## Problem to work on
Look through the lines below, find those with the word "Municipal", and copy them.

## Source records
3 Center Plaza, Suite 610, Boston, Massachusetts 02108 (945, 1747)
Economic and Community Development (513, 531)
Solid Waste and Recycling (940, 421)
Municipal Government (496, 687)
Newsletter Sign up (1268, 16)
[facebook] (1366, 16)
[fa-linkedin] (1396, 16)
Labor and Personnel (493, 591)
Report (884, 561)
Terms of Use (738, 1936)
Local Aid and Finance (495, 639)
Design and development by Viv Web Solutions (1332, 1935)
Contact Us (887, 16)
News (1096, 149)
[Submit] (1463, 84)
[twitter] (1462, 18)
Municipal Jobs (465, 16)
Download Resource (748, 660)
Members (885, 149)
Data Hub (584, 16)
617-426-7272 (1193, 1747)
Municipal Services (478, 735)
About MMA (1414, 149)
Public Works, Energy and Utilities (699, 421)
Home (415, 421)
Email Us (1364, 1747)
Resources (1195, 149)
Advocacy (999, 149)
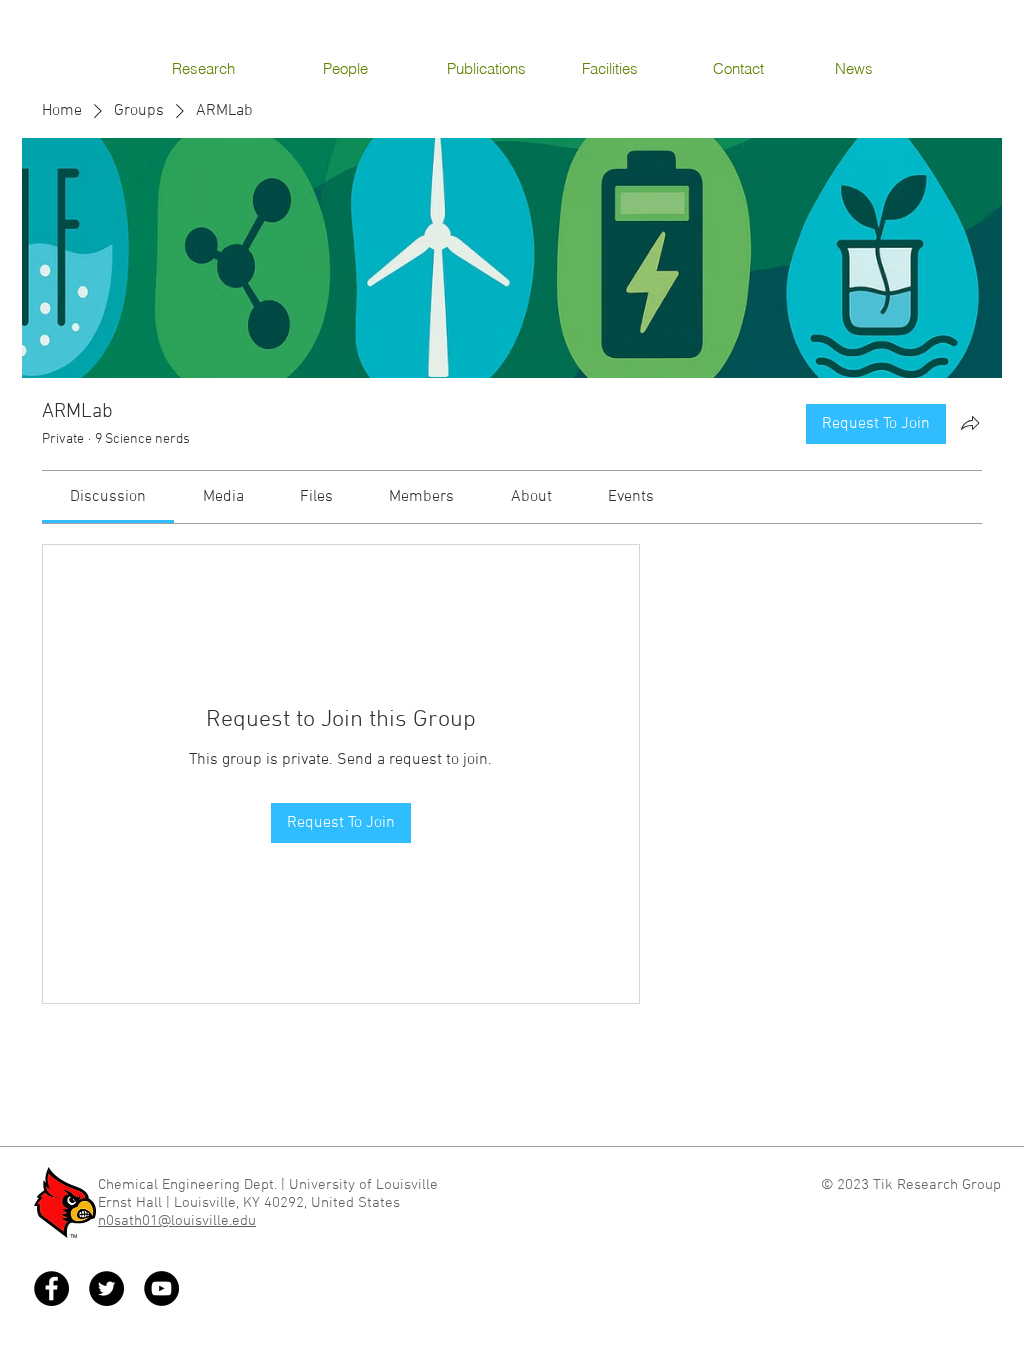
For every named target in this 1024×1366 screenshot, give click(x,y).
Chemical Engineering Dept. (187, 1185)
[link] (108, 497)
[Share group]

## Expected output
Municipal Government (496, 687)
Municipal Jobs (465, 16)
Municipal Services (478, 735)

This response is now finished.